A plan to make Jimi Hendrix's boyhood home in Seattle part of a community music center may be in jeopardy. A temporary restraining order kept the city from demolishing the two-bedroom house, where Hendrix had lived in the mid-1950's, but on Thursday, a King County Superior Court judge, Palmer Robinson, refused to extend the order, The Associated Press reported. Supporters have until Sept. 1 to appeal. In 2001, the James Marshall Hendrix Foundation paid more than $30,000 to buy the house and move it to a city-owned lot. The foundation says city officials have broken promises to cooperate on renovating the house into a center for music lessons, while the city says the foundation has missed deadlines to move the house and submit plans for the project. A foundation lawyer said in court that the house might be moved to Renton, Wash., where Hendrix is buried.
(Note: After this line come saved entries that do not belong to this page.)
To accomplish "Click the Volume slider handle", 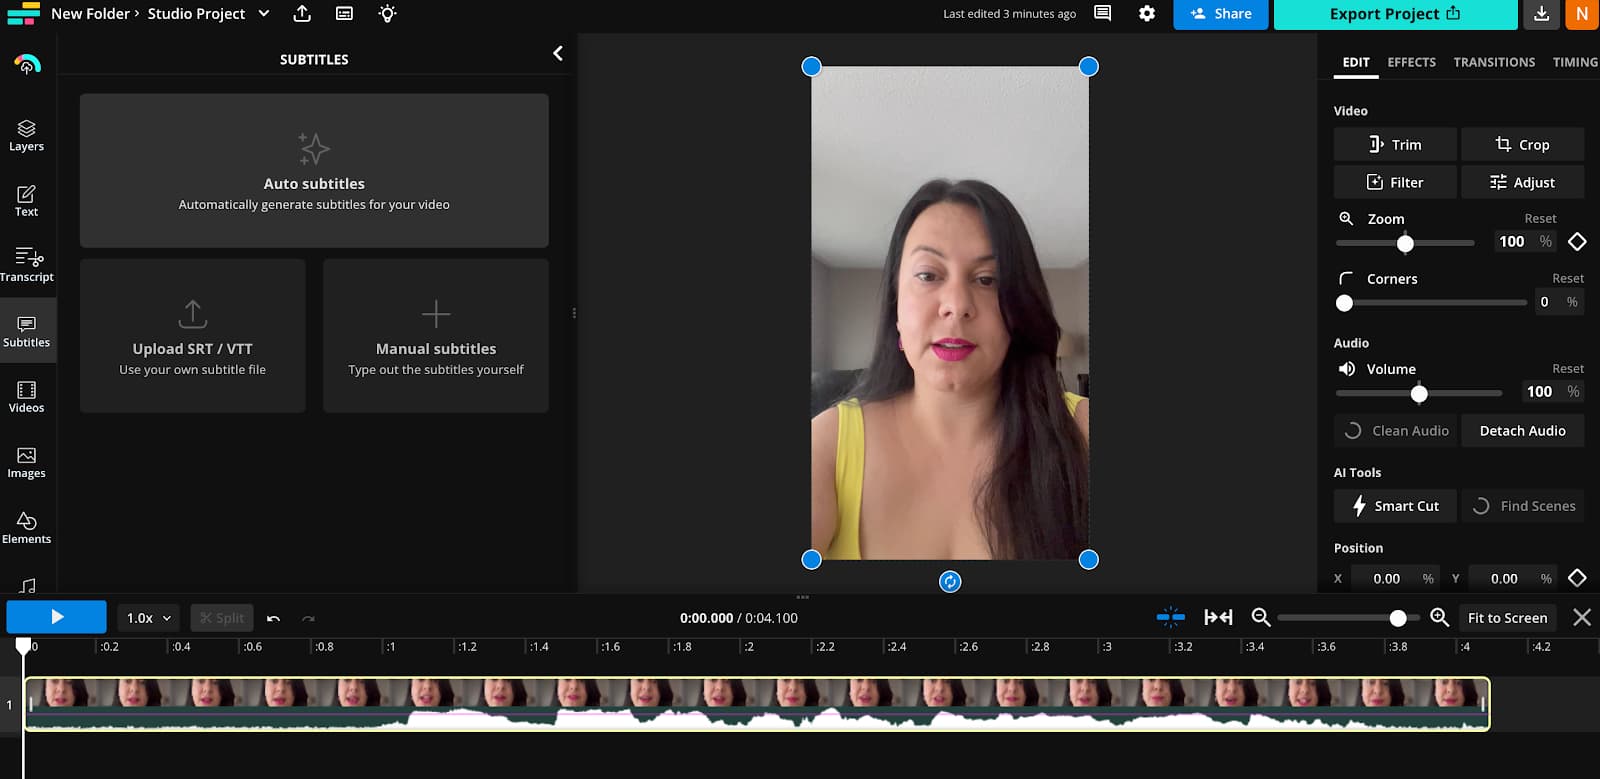I will (x=1419, y=394).
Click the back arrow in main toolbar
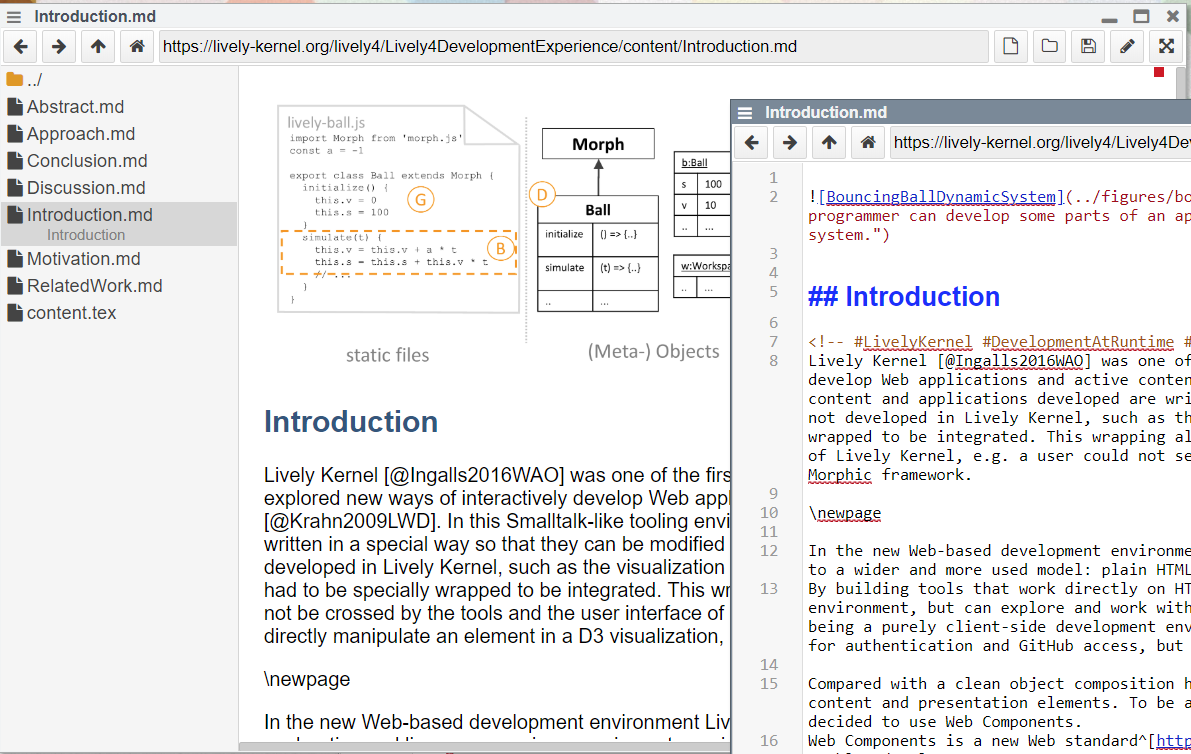1191x754 pixels. [x=21, y=46]
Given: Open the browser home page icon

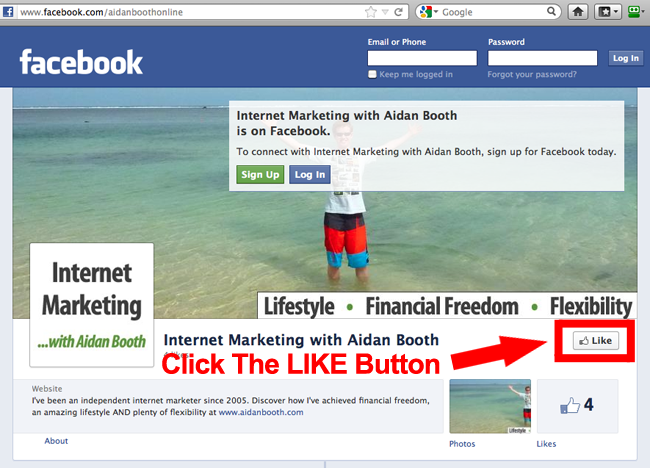Looking at the screenshot, I should [x=577, y=12].
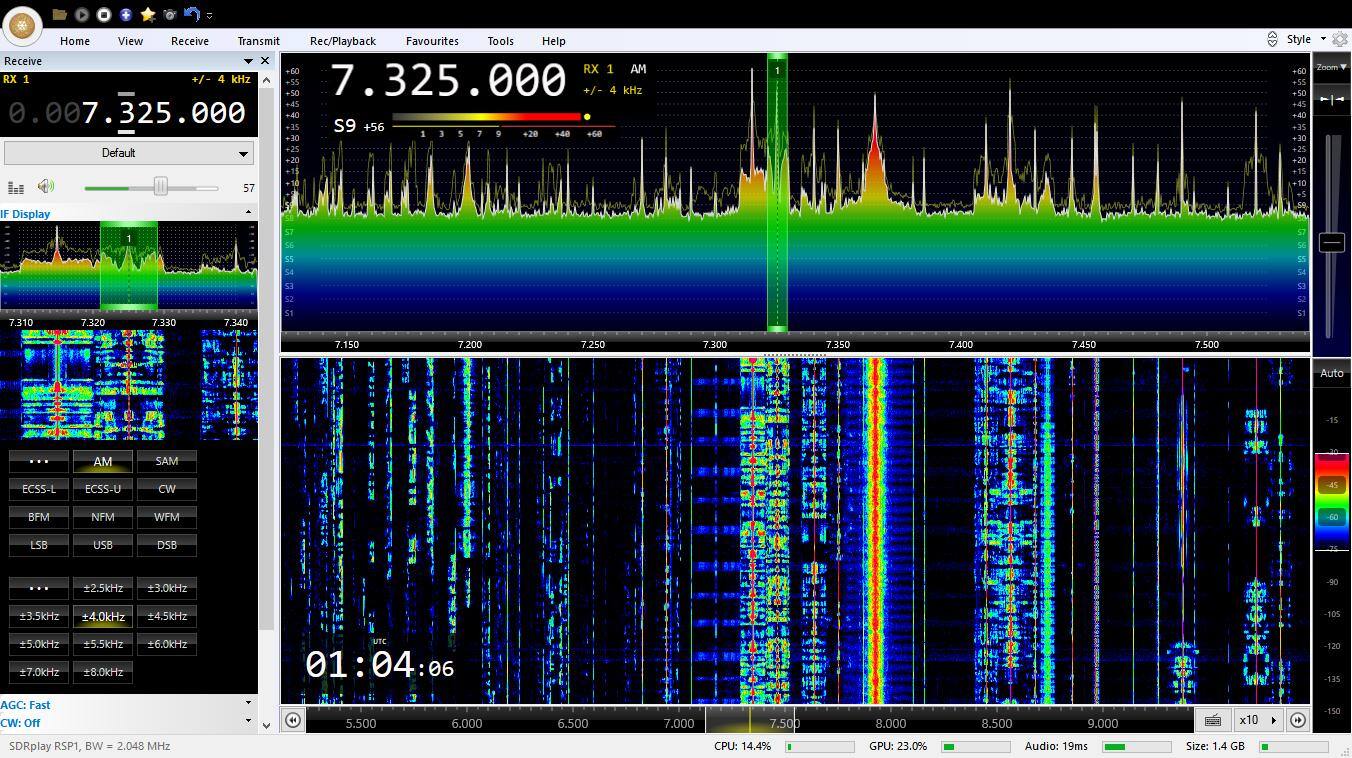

Garden of Artist's Devising

Grappling with questions of security and freedom after 9/11, a public art project opening today takes the form of a 19th-century horticultural maze inside the Winter Garden at the World Financial Center, near ground zero. Titled "Homeland Security Garden," the installation is made up of "safety kits" that the New York-based conceptual artist Chang-Jin Lee created in collaboration with members of diverse groups. The kits contain personal objects that evoke feelings of security in the participants, while the maze - which visitors can walk through - represents the complex world situation. The installation is on view through Sept. 15.

Mishima Film Found

With the Film Forum and the Museum of Modern Art both presenting series on Japanese cinema, fans may be interested to learn of the discovery of a film by the novelist Yukio Mishima that was long thought destroyed. When Mishima killed himself in 1970 at a military command post in Tokyo, after calling on members of the army to rise up in a coup so the emperor's power could be restored, "Yukoku" ("Patriotism"), which he had directed and starred in four years earlier, was thought to be a preview of his death. Set to music by Wagner, the silent film followed an Imperial Japanese Army lieutenant who commits seppuku, or ritual suicide, rather than take part in a coup attempt. All copies of the movie were thought destroyed, at the request of his widow, Yoko. But now the original negatives have been discovered in a tea box at a warehouse at the author's home in Tokyo, The Daily Yomiuri reported Friday. The movie's producer, Hiroaki Fujii, 78, said that the negatives were in perfect condition and that the film would be released on DVD.

Footnotes

The Pulitzer Prize-winning writer and radio host Studs Terkel, 93, is recovering after undergoing open-heart surgery. Mr. Terkel left Rush University Medical Center in Chicago on Wednesday, a little more than a week after the surgery, The Associated Press reported. Mr. Terkel, whose books include "The Good War: An Oral History of World War II," said he intended to continue working. A collection of his interviews with performers, including Louis Armstrong and Bob Dylan, is due out next month. ... The soprano Renée Fleming has dropped out of the world premiere of a one-woman mini-opera, "At the Statue of Venus," by the composer Jake Heggie and the playwright Terrence McNally, PlaybillArts.com reported. Ms. Fleming's mother is ill, so Kristin Clayton will perform instead at the opening of the new Opera Colorado hall in Denver on Sept. 10. ... Madonna, who broke several bones in a horse-riding accident in England last week, said she was "grateful and overwhelmed by everyone's good wishes." The singer, 47, told The Sun, "As soon as doctors give me the O.K., I expect to be right back on a horse and riding again."